THE PROBLEM:
Copy word for word the material from the line containing "You are a GUI" through the end of the material, and leave the pictures out.

++++++++

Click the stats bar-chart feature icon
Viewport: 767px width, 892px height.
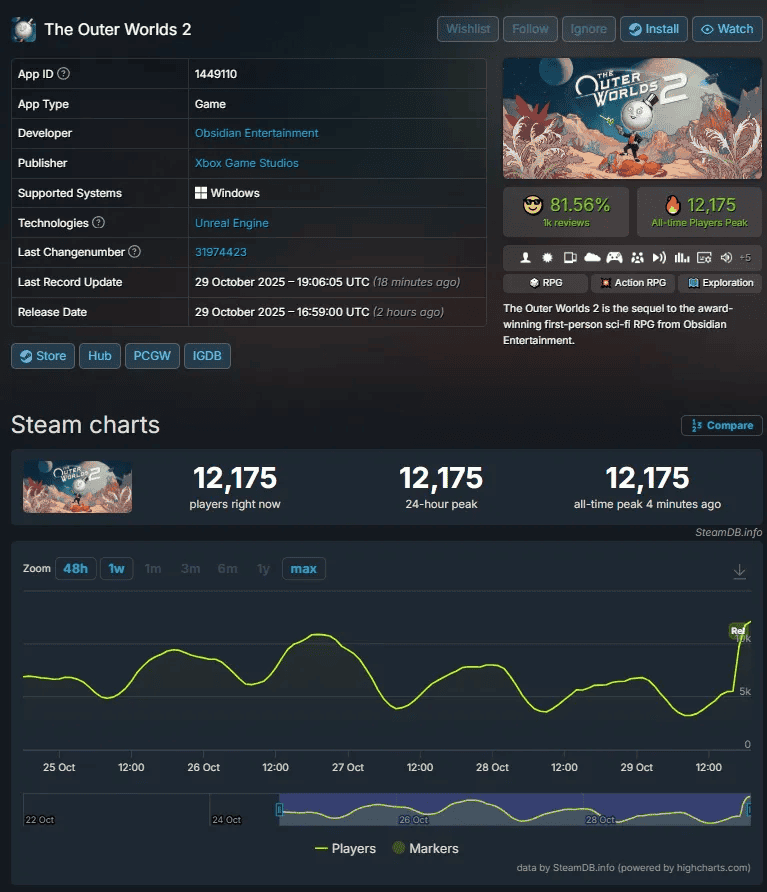point(683,257)
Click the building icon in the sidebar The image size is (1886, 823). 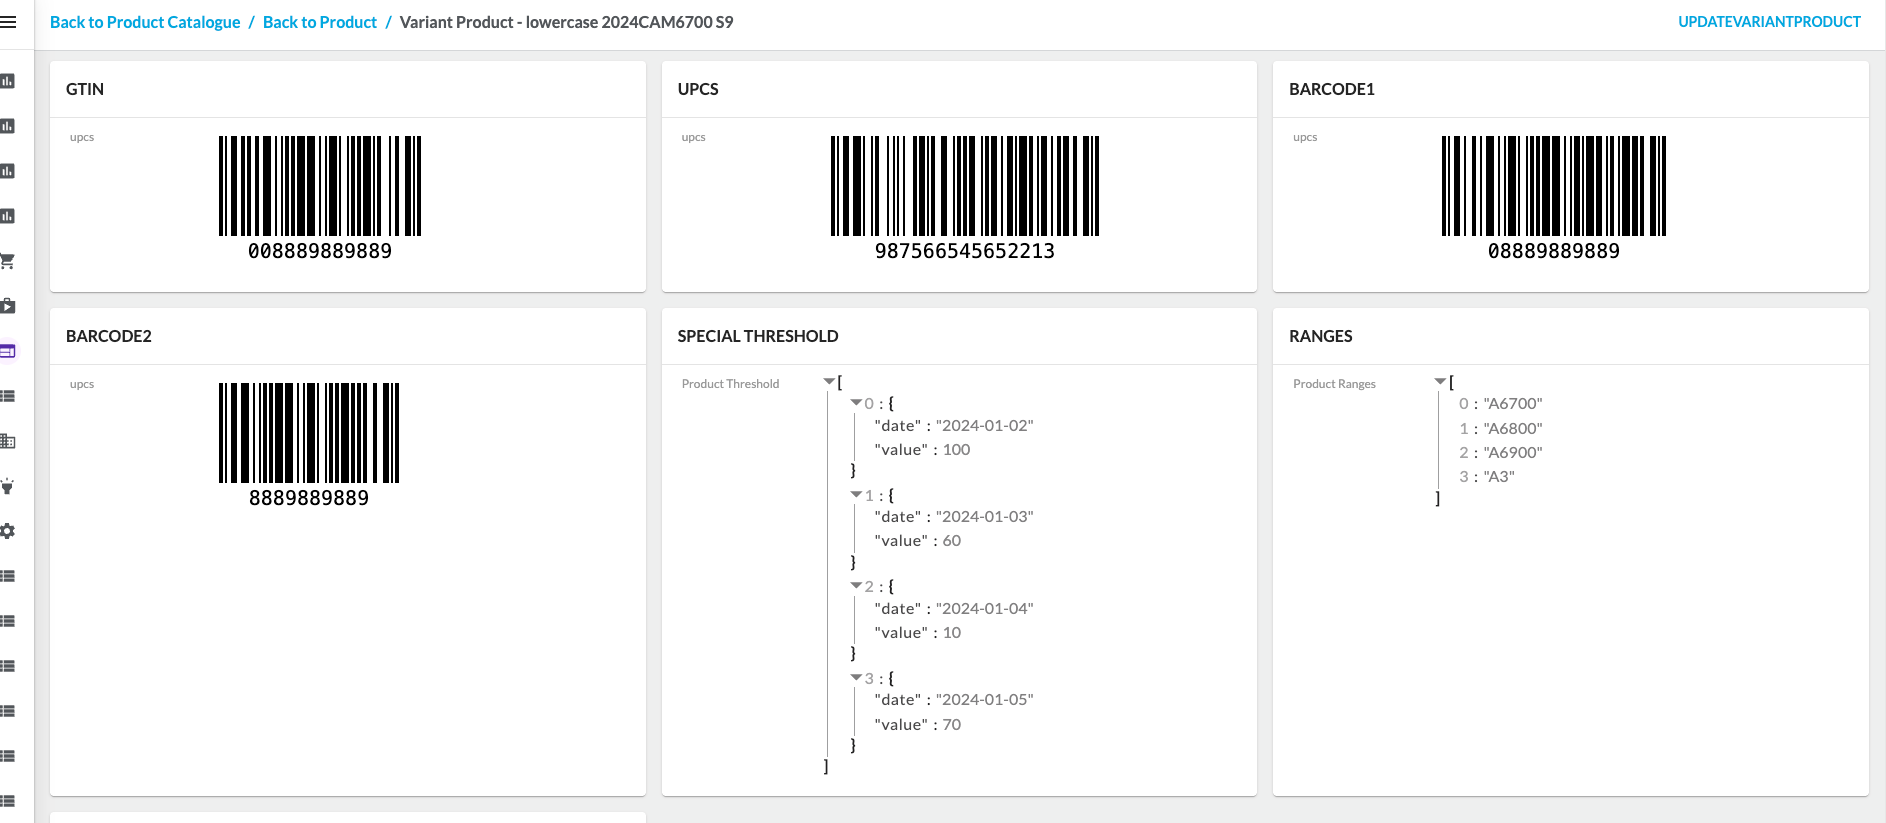pyautogui.click(x=8, y=441)
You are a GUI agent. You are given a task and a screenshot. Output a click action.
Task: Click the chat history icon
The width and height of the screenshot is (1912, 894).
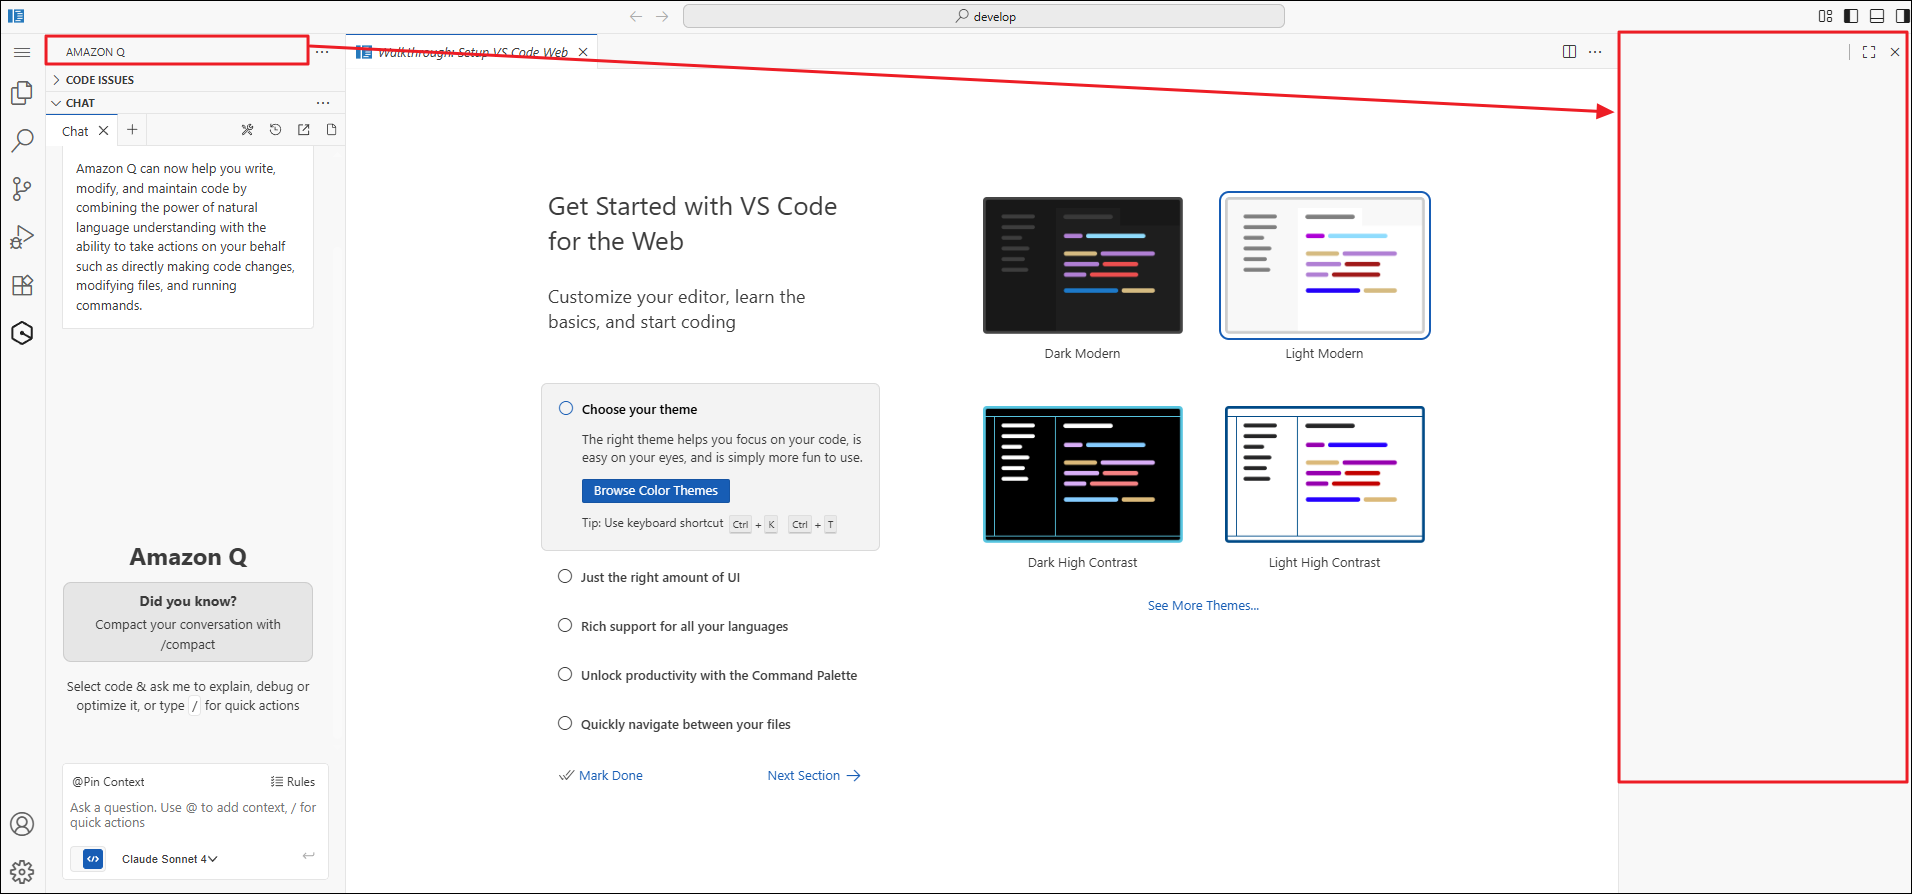(276, 130)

++++++++

TASK RESULT:
You are a GUI agent. You are given a task and a screenshot. Output a click action.
Task: Click the chat history icon
The width and height of the screenshot is (1912, 894).
(276, 130)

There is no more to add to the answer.